Parker tries to avoid favoring one or the other, for the most part objectively presenting each blogger’s viewpoint, but in the presentation of any two-sided debate of this kind, it’s near impossible to be perfectly neutral. And in the case of Anti vs. He Caitou, one can’t help but get the sense that Parker gravitates more toward Anti’s conventionally heroic line of thinking. It’s clear that Parker has a special connection to Anti. He was her primary entrée into the Chinese blogger community and the many tender moments they spend together over the course of a decade of interviews and friendship described in the book — Anti describing to Parker how he cried the first time he learned about June 4, the two paddling a kayak in Beijing, him teasing Parker’s decision to order mapo tofu without meat — flesh him out with greater humanity than we witness in He Caitou. In actuality, He Caitou is just as likable as Anti, if not more, since his less moralizing take on the world gives him some of the funniest lines in the book. (“‘I do not need any sex life,’ he told me. ‘Because netizens fuck me every day. They say, Fuck you. You cooperate with the Great Firewall. You delete my words.’”) However, the criticisms of He Caitou’s collaborateur nature stay with us despite her efforts to humanize him to the same degree that she does for Anti. Parker portrays He Caitou’s blunt self-awareness with a certain admiration. But it backfires on him in one particularly damning passage, when he compares his role in censoring his fellow compatriots’ speech to that of being a guard in Auschwitz. Though she makes clear that He Caitou isn’t trying to trivialize the Holocaust by comparing it to internet censorship, and that his metaphor instead aimed to express his angst of having to follow unjust orders, the emotional impact of the analogy is impossible to erase.
Perhaps Parker could have done more to mitigate this indelible image, which, combined with the other criticisms of He Caitou, may cause those reading in a less engaged manner to inadvertently dismiss his viewpoint.
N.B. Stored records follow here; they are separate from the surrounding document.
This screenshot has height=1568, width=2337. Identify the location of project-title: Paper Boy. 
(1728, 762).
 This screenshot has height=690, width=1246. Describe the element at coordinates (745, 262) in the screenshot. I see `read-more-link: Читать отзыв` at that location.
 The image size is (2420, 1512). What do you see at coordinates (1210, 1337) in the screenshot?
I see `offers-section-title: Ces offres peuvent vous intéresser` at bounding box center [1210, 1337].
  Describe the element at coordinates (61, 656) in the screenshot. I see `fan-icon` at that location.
If so, that would be most regrettable, as He Caitou’s argument in favor of navigating within the system deserves to be treated with as much consideration as Anti’s. Indeed, in many ways, picking your battles and living to fight another day is a more realistic option today for most Chinese netizens than agitating for wholesale replacement and suffering potentially devastating consequences. Even Anti notes in a message to journalists thinking of becoming activists that our individual situations dictate what sort of efforts we can make on behalf of greater freedom. As he tells enterprising reporters who are thinking of sacrificing their livelihoods to join the cause, “We cannot starve to death” — a reminder that even for a man who personally declares himself unwilling to compromise, sometimes concern for one’s fellow comrades trumps all.